Friday, January 16, 2009

dramamama wayang

I know I have been MIA-ing for quite awhile. All thanks to 2 BIG reasons which kickstarts my dramatic 2009.

1.) Daddy dearest was admitted to cgh last week and I decided to cancel all activities just to spend more time with him. I shall save you the details but thanks for your concern my friends. you know who you are. Hes doing well now.

2.) I'm also busy gan-chionging over the various paperwork (which i swear i so hate) to transfer to on-campus. Well, the clock's ticking faster than i realise and i'm exactly a month away from bidding sg gdbye. As much as I grumble and whineeee about how homesick i MAY become; i can no longer contain the excitement in me esp after attending the pre-departure briefing @ Furama Hotel. Everybody says it's gonna be FUN! really?

Sometimes i wish i had the superpower to fast track time to the end of 2009 so as to know what will become of me. Am i alone at this or do anyone share the same sentiments? lol.

  • Will i enjoy life in Melbourne and adapt to the pace of their on-campus teaching?
  • Will i be able to meet new people who will make a difference (+ve) in my life?
  • Will i come back a better person after graduation?
  • Will i get a good job in the PR line by then?
  • Will i be able to live up to my own expectations?
  • Will i settle down in the next 4-5 yrs to come?
  • Will there only be a me; or theres a you too?
  • and the list goes on.
I always rant that theres so many things to do yet too little time. It doesn't help that cny is just around the corner. Somehow i dun feel perk-up at all. Believe it or not. Nothing really excites me easily these days except for the coming trip. I'm so dead. This is a premonition that i'm gonna be reduced to a drive-less salted fish.

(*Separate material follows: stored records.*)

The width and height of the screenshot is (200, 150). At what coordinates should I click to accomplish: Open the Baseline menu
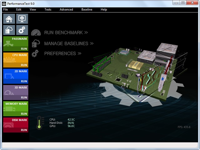tap(87, 9)
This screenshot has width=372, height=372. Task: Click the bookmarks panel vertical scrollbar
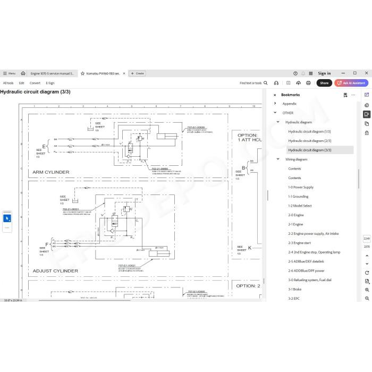[x=358, y=179]
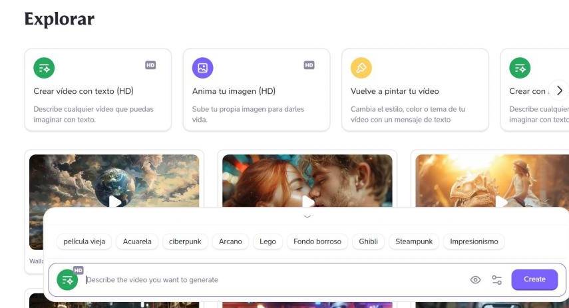Open the girl riding dinosaur video thumbnail
Image resolution: width=569 pixels, height=308 pixels.
(x=501, y=200)
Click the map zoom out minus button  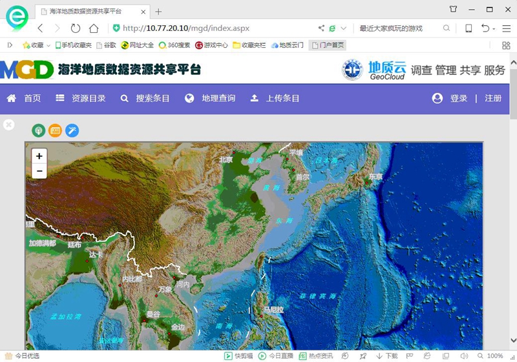coord(39,171)
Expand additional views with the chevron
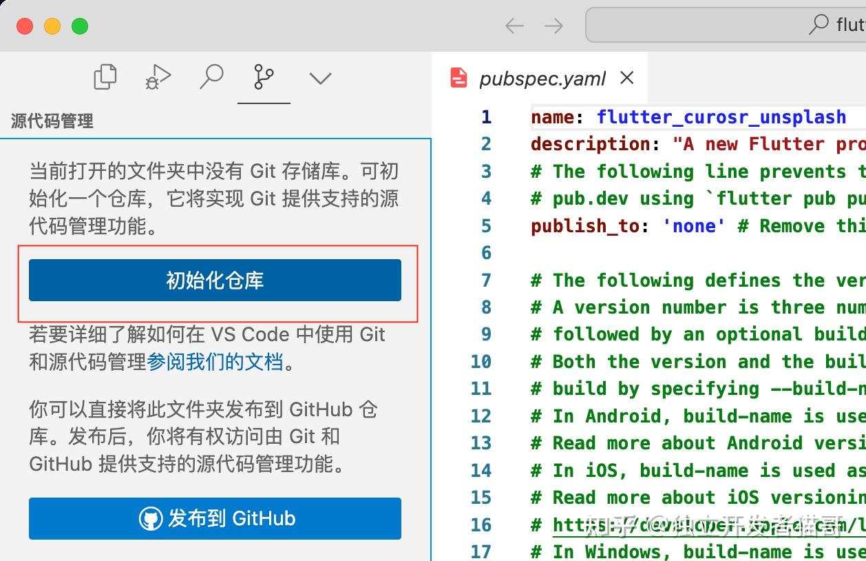This screenshot has width=866, height=561. [x=319, y=77]
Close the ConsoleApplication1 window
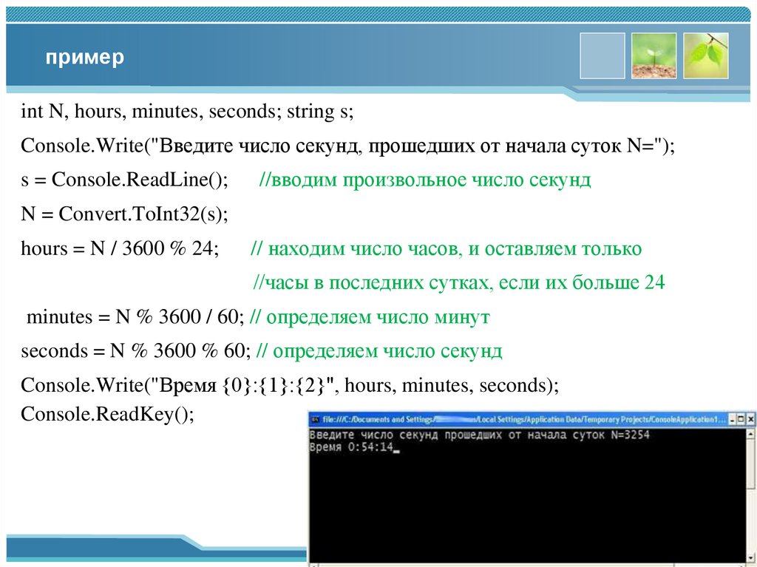This screenshot has height=567, width=757. 750,418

oh well, theres so much to catch-up with all of you too. Tentatively for next wk, im bked for medical check-up for the student visa, b1-loving and a picnic with the 'sex in the city' Monash gang at Marina Barrage. haa. They shld know how this label evolved.

As you can tell, i'm too bored for my own good; but it gives me the much-needed space to reflect and do what i want.